──────── Exercise data
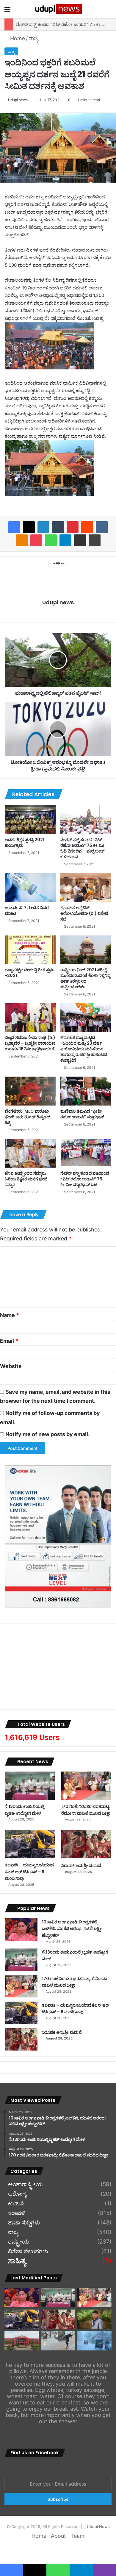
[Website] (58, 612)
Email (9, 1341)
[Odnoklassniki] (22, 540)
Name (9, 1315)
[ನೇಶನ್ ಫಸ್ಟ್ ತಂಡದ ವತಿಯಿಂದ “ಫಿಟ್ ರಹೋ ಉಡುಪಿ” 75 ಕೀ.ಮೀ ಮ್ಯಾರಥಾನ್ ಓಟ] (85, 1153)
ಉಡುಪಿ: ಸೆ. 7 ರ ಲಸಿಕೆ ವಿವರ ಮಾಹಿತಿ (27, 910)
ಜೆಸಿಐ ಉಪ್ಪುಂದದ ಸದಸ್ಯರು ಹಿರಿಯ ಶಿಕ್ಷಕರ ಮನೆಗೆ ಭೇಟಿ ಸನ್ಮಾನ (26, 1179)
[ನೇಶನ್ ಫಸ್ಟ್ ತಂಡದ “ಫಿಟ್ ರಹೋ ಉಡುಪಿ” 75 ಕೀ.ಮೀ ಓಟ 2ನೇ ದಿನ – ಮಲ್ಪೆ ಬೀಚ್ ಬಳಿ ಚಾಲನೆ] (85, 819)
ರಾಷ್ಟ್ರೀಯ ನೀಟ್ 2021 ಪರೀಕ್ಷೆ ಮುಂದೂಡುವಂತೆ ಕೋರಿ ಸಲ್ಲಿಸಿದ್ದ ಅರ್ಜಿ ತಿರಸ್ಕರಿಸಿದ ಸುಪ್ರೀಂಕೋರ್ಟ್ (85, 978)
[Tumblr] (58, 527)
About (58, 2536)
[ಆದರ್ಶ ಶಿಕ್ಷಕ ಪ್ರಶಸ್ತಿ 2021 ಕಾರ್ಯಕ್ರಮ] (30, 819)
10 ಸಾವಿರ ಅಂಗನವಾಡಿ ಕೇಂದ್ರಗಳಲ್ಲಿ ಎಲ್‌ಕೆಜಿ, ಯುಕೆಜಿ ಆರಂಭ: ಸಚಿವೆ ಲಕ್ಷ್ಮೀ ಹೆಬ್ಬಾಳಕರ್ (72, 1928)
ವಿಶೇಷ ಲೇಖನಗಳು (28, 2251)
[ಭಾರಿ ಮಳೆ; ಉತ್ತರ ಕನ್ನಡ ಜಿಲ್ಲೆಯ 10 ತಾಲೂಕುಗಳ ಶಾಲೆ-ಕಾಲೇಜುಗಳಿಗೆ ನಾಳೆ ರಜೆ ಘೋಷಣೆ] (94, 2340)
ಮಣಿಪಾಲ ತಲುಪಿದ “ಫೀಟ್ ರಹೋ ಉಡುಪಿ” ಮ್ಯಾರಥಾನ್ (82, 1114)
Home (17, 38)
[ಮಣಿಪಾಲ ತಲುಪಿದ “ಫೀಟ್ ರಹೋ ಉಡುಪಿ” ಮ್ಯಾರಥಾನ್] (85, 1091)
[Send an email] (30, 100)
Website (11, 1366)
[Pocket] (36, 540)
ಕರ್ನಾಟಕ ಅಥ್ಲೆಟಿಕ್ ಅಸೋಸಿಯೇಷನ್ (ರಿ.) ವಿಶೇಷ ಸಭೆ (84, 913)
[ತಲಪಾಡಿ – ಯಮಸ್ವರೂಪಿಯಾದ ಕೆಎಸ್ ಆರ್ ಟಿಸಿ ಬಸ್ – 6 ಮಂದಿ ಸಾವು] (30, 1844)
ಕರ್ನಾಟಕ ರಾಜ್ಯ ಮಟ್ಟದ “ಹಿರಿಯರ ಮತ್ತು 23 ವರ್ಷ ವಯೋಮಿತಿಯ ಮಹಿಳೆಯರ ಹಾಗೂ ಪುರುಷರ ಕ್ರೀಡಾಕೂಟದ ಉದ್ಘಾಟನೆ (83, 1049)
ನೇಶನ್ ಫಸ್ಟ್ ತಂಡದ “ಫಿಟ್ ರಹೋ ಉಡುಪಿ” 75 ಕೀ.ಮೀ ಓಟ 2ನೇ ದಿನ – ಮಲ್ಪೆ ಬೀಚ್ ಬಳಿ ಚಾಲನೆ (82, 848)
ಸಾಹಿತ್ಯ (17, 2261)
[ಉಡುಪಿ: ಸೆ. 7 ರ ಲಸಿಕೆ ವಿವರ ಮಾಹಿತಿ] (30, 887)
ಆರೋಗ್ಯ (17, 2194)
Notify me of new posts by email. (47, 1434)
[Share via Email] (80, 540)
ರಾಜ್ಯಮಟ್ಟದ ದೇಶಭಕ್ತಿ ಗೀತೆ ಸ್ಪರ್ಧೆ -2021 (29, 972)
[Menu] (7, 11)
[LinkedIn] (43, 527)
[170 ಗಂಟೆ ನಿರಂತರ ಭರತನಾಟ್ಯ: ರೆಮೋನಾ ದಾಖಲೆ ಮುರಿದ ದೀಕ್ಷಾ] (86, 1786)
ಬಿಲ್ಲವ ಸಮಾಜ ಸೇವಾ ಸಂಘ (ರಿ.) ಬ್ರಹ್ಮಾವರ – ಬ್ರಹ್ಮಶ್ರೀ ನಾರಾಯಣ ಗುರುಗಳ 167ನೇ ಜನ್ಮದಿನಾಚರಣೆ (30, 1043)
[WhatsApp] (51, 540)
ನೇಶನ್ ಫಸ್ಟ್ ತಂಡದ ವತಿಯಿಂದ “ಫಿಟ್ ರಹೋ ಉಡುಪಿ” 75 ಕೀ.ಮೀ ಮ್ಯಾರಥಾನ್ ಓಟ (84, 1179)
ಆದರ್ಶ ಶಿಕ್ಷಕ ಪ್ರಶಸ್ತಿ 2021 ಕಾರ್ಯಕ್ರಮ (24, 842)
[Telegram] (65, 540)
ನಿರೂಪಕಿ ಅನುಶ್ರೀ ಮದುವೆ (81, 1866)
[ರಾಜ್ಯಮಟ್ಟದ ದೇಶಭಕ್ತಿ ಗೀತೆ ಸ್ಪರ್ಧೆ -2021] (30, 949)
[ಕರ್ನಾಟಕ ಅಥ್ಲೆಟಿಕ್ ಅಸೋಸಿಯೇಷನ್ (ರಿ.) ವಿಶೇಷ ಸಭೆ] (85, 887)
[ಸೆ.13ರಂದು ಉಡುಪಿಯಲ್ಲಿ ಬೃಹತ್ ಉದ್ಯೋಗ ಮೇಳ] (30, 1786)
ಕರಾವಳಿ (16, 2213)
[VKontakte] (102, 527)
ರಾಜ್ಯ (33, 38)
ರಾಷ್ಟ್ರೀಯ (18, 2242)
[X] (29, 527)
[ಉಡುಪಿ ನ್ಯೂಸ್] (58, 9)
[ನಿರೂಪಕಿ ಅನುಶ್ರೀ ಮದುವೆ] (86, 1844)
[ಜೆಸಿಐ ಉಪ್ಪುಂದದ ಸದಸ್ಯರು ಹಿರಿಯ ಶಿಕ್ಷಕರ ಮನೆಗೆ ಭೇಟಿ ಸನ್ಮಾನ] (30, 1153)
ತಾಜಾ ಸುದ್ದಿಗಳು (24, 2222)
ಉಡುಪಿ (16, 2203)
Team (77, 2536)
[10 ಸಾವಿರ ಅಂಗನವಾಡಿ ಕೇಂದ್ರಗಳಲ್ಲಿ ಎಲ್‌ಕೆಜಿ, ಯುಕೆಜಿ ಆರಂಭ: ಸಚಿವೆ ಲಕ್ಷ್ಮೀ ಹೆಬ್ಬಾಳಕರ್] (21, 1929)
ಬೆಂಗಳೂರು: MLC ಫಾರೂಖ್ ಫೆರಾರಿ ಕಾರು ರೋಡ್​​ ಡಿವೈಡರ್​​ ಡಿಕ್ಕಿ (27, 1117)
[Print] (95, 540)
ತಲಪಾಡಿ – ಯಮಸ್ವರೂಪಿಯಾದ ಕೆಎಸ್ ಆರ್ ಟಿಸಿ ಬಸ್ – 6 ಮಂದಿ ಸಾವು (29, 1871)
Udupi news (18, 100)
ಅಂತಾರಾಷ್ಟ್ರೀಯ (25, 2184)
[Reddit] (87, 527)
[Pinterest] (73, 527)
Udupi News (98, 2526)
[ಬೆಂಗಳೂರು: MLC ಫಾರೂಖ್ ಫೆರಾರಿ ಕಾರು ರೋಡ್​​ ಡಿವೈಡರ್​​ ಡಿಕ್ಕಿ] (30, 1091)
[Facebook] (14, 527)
────────────────
──────── Exercise data
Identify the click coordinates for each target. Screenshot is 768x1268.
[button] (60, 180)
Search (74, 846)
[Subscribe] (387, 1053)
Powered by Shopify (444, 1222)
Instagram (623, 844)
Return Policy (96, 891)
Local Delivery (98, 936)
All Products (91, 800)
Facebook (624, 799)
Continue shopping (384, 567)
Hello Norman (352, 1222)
────────────────
**Exercise aim**
Could you restate, word for word, the lines above from the one with "[Share via Email] (80, 540)" to the one with "ಓಟ (84, 1179)", both included?

**Solved problem**
[Share via Email] (80, 540)
ರಾಜ್ಯಮಟ್ಟದ ದೇಶಭಕ್ತಿ ಗೀತೆ ಸ್ಪರ್ಧೆ -2021 (29, 972)
[Menu] (7, 11)
[LinkedIn] (43, 527)
[170 ಗಂಟೆ ನಿರಂತರ ಭರತನಾಟ್ಯ: ರೆಮೋನಾ ದಾಖಲೆ ಮುರಿದ ದೀಕ್ಷಾ] (86, 1786)
ಬಿಲ್ಲವ ಸಮಾಜ ಸೇವಾ ಸಂಘ (ರಿ.) ಬ್ರಹ್ಮಾವರ – ಬ್ರಹ್ಮಶ್ರೀ ನಾರಾಯಣ ಗುರುಗಳ 167ನೇ ಜನ್ಮದಿನಾಚರಣೆ (30, 1043)
[WhatsApp] (51, 540)
ನೇಶನ್ ಫಸ್ಟ್ ತಂಡದ ವತಿಯಿಂದ “ಫಿಟ್ ರಹೋ ಉಡುಪಿ” 75 ಕೀ.ಮೀ ಮ್ಯಾರಥಾನ್ ಓಟ (84, 1179)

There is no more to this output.